The weekend’s debates did nothing to alter the seeming inevitability of his nomination. Though Romney’s lead in South Carolina is smaller, national Gallup tracking polls show him gaining. The five-night moving averages through Sunday show him with 30 percent support, with former Pennsylvania Sen. Rick Santorum a distant second at 18 percent. Former House Speaker Newt Gingrich is third with 17 percent and steadily dropping. Texas Gov. Rick Perry is mired at 6 percent.
It’s hardly coincidental that each of the last five Republican nominees — going back to Ronald Reagan in 1980 — won the South Carolina primary and either the New Hampshire primary or the Iowa caucuses. That statistic can be attributed to momentum or signify that presidential contenders deprived of early victories simply wither and die on the vine. Wins beget money and losses shrink fundraising.
Romney is the only contender with anything remotely resembling the kind of campaign that usually wins nominations, and his odds of clinching the nod are extremely high — pretty close to a sure thing.
Yet, not much makes him such a prohibitive favorite. He has benefited from the insufficiencies of his rivals. This race would have been considerably more interesting if former Minnesota Gov. Tim Pawlenty had gained traction. Runs by Indiana Gov. Mitch Daniels, Mississippi Gov. Haley Barbour, New Jersey Gov. Chris Christie, or former Florida Gov. Jeb Bush might also have made it more exciting. Maybe Romney would have won anyway, but with nowhere near the sense of certainty.
Some say Pawlenty erred in dropping out of the race after his disappointing showing in the summer’s Iowa straw poll. It certainly appeared, though, that the flow of money coming into the Pawlenty campaign began drying up earlier, particularly after he pulled his punches in attacks on Romney in the early debates. Had Pawlenty gone after Romney’s jugular or persevered after the disappointment in Ames, he may or may not have raised the money to continue as a viable candidate.
Another “what if” to consider is how things might have differed had Perry entered the race much earlier than August. Although never poised to be a great candidate, he certainly is closer to the Republican Party’s ideological center of gravity than Romney. He also didn’t come to the table with Gingrich’s baggage.
Assuming Romney ends up the nominee, many will say it's proof that Republicans anoint their candidates, nominating whoever is next in line without open and full competition. To be sure, Republican voters — in presidential nomination fights — historically are not as open to new faces as Democrats have been. But arguably in this campaign, they have been more open than ever. At various stages, quite a few contenders who were not household names had a shot. But each came up short.
In 2011, the Republican Party desperately wanted someone far more conservative and stylistically more combative than Romney. Their desire was quashed by the shortcomings of their options. There’s no question that Minnesota Rep. Michele Bachman, pizza magnate Herman Cain, Perry, and Gingrich had their shots—with only the Georgian still standing, and just barely.

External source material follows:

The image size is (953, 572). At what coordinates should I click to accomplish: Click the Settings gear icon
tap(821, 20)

Romney is remarkably sure-footed on the campaign trail. He raises tons of money and assembled a first-class campaign. All of these are necessary elements, but not sufficient for him to win the 2012 GOP nomination. The real key is the lack of a strong conservative alternative.

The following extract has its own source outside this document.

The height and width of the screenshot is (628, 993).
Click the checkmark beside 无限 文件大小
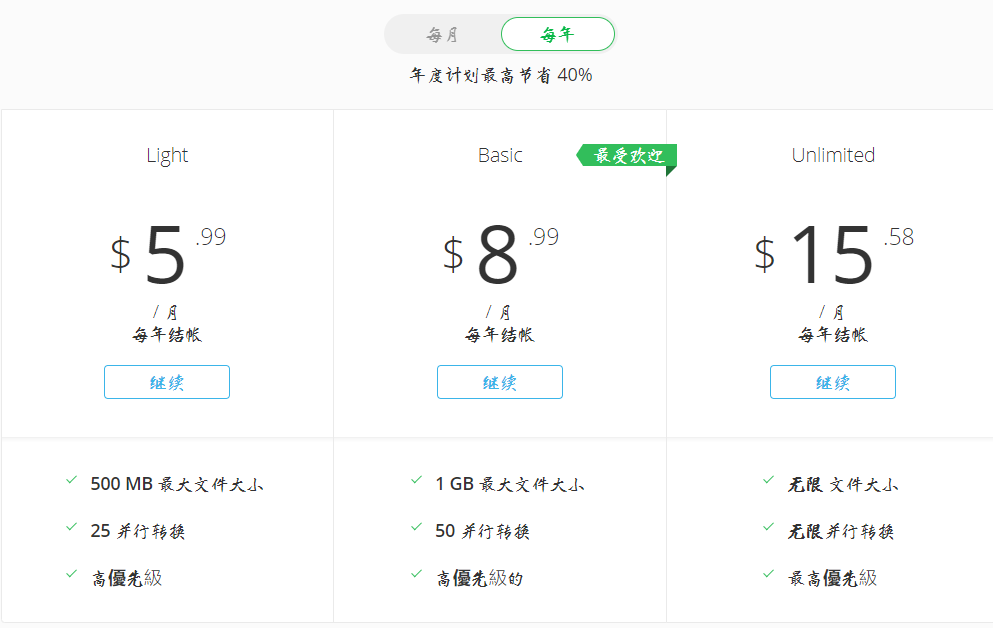tap(767, 481)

Various rump groups of conservative leaders and financiers are meeting around the country attempting to settle on a single alternative to Romney. This is the political equivalent of closing the barn door after the horses have left. Instead, they might ask why they couldn’t come up with a stronger candidate representing the GOP’s dominant wing. And the tea party might ask: Why didn’t it have more juice in the GOP nomination fight?